__İstenen A__
Kıbrıs Türk Hekimler Birliği'nin geçmişini anlatan metinde geçen bütün tarihleri sıralayın.

__Alıntılanan Metin__
╭──

10 Aralık 2015 Perşembe

KIBRIS TÜRK HEKİMLER BİRLİĞİ İLE GEÇMİŞİMİZE BİR BAKIŞ


             Bu yıl 9 Aralık günü 59. kuruluş yıldönümünü kutlamakta olduğumuz Kıbrıs Türk Tabipleri Birliği’nin öncülü olan Kıbrıs Türk Hekimler Birliği, ülkemizde 82 yıl süren İngiliz sömürge yönetiminin son yıllarındaki siyasal hareketliliğe paralel olarak kurulmuştu. Kıbrıslı Rumların 1 Nisan 1955’de EOKA yeraltı örgütü aracılığıyla başlattıkları ve adamızın Yunanistan’a bağlanmasını amaçlayan tedhiş hareketleri, İngiliz sömürge yöneticilerini tedirgin etmeye başlayınca, Kıbrıslı Türkler, Kıbrıs Türk liderliğinin teşviki ile yardımcı polis ve komando olarak yazılmışlar ve EOKA’cılara karşı kullanılarak, toplumlararası çatışmalara giden yol da açılmış oldu.

╰──

__Gösterilen Girdiler__
╭──

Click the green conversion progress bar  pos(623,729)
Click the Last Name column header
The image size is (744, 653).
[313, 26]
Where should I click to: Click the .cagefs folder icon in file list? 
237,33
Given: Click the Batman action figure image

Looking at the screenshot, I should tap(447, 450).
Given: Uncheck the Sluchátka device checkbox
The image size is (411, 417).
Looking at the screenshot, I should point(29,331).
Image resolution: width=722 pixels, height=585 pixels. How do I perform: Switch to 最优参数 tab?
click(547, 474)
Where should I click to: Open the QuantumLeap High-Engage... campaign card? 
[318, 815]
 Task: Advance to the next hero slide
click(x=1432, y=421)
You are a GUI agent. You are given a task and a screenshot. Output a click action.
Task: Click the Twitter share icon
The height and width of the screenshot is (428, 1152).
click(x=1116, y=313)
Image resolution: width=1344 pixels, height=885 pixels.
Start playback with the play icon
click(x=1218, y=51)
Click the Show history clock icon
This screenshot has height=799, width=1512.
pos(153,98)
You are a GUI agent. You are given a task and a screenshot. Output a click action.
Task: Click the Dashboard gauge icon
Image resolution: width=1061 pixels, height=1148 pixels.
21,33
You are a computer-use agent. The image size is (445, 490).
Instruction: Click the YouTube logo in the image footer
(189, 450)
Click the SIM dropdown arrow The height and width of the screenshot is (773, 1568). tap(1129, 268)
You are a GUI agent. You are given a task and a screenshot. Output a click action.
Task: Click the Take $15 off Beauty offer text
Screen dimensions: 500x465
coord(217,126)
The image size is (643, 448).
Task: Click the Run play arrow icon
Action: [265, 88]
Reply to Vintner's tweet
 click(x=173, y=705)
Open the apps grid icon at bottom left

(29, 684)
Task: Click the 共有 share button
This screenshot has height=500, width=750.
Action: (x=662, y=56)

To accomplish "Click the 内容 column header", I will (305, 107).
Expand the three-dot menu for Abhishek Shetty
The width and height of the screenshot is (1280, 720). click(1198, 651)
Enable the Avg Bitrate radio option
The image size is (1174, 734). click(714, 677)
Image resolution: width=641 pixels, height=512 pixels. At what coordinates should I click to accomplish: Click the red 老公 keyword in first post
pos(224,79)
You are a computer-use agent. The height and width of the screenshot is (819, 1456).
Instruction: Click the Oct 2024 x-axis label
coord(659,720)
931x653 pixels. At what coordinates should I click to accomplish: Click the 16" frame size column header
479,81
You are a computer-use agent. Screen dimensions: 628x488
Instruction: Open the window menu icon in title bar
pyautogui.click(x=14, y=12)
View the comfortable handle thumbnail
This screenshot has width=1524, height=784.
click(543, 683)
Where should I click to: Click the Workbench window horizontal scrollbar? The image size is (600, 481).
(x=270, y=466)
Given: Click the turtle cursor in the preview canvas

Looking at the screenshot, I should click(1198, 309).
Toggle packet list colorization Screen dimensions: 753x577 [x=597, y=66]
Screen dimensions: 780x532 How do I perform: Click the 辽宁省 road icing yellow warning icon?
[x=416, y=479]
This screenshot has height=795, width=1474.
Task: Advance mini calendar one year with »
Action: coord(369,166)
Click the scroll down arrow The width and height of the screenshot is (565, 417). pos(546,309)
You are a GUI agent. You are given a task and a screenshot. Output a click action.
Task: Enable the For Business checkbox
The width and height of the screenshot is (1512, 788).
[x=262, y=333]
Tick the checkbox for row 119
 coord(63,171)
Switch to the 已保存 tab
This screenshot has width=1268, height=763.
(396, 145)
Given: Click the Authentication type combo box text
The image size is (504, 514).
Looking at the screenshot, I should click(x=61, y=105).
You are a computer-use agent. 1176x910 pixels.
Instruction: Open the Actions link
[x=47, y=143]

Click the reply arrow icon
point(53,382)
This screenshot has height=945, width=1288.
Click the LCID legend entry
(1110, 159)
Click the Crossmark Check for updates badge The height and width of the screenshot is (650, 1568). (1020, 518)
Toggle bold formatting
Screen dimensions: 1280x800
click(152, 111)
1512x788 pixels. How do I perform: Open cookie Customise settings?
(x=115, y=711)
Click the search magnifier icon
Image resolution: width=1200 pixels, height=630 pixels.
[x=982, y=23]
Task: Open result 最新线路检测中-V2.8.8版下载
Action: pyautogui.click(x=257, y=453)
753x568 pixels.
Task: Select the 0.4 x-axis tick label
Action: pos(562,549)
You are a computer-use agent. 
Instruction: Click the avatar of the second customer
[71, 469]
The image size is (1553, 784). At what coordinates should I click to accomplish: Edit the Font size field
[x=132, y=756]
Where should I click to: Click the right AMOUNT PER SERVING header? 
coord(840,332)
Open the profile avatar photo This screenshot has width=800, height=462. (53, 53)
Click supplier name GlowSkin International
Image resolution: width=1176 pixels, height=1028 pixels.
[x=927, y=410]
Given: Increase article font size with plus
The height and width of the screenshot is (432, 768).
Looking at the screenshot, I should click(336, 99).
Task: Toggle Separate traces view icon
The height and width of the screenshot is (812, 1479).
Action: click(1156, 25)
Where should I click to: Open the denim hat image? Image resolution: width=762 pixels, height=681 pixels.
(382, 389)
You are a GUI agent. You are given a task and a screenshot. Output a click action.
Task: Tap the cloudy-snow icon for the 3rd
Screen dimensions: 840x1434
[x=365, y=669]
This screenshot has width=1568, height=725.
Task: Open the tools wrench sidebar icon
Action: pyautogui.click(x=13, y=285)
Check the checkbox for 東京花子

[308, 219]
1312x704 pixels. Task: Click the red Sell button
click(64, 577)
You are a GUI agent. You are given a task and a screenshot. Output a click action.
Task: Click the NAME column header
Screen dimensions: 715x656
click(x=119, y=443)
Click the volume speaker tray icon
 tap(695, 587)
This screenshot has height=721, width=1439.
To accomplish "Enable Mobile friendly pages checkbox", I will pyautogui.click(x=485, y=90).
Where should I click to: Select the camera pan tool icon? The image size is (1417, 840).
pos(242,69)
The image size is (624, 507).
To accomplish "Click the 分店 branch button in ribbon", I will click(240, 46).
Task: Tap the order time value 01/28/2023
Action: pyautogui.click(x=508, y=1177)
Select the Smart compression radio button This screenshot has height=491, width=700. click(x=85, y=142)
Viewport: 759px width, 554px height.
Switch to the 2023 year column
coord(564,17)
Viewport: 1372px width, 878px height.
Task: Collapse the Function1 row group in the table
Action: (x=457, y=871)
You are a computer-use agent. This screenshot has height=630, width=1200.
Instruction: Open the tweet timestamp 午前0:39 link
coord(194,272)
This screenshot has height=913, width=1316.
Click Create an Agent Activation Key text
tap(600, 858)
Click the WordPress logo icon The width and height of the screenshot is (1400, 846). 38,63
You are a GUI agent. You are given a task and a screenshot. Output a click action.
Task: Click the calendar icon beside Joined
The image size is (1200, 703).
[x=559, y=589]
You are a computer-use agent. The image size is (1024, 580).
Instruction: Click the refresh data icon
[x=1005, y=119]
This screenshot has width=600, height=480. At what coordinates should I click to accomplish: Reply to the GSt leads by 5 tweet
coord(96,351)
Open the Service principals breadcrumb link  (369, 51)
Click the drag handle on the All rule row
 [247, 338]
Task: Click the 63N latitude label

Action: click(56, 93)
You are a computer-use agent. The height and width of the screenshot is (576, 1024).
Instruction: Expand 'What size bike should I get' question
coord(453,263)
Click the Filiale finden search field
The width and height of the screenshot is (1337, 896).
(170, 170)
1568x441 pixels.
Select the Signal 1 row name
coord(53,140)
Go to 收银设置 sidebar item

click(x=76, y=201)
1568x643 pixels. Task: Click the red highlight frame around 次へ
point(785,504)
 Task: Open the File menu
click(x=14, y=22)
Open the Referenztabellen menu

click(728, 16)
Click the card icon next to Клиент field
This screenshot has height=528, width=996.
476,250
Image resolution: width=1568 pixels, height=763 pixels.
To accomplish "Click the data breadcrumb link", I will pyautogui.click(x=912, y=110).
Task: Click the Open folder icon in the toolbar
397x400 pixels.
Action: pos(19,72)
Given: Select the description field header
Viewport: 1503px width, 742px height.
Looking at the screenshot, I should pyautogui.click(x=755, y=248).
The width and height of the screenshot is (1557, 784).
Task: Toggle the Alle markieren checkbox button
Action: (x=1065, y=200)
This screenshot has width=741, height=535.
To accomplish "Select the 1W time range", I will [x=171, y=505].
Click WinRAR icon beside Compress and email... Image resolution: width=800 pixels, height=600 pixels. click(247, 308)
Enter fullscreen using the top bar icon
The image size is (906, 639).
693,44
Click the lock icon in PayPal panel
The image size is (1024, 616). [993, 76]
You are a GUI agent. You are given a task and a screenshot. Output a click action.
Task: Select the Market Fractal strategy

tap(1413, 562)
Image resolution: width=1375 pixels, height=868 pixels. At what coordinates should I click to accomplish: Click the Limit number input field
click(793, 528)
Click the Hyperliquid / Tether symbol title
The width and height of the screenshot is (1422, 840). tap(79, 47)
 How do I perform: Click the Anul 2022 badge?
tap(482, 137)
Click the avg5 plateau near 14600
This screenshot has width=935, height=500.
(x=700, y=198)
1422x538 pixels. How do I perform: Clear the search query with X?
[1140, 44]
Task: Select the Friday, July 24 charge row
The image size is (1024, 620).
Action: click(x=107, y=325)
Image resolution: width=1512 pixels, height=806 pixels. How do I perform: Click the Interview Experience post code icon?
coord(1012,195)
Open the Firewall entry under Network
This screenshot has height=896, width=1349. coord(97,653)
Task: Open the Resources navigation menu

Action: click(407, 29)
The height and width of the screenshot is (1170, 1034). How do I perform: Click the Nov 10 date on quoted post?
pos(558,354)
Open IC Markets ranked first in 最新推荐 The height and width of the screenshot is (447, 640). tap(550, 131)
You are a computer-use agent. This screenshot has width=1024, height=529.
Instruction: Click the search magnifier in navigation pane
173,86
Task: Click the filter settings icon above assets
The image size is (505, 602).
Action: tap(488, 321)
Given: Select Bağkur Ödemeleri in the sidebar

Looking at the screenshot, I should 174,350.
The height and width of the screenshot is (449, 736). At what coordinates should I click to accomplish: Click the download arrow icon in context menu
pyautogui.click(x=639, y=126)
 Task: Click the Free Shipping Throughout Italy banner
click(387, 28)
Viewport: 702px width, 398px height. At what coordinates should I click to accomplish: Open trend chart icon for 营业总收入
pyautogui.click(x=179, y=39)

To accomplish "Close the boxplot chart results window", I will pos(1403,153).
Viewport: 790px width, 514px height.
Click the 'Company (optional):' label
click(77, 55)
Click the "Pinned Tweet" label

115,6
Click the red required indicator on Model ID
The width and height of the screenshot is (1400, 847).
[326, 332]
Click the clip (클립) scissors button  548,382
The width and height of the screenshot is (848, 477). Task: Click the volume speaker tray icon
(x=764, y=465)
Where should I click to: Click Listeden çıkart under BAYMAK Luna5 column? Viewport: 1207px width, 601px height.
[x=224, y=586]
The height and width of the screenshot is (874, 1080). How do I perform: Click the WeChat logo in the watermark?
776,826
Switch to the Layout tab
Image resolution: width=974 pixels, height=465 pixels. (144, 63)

╰──

__İstenen B__
Yukarıdaki girdilerde "Where should I click to: Click Listeden" ifadesini içeren satırdan başlayıp girdilerin son satırı da dahil olmak üzere bütün satırları aynen tekrar yazın.

__Görevin Çözümü A__
10 Aralık 2015 Perşembe
9 Aralık
1 Nisan 1955

__Görevin Çözümü B__
Where should I click to: Click Listeden çıkart under BAYMAK Luna5 column? Viewport: 1207px width, 601px height.
[x=224, y=586]
The height and width of the screenshot is (874, 1080). How do I perform: Click the WeChat logo in the watermark?
776,826
Switch to the Layout tab
Image resolution: width=974 pixels, height=465 pixels. (144, 63)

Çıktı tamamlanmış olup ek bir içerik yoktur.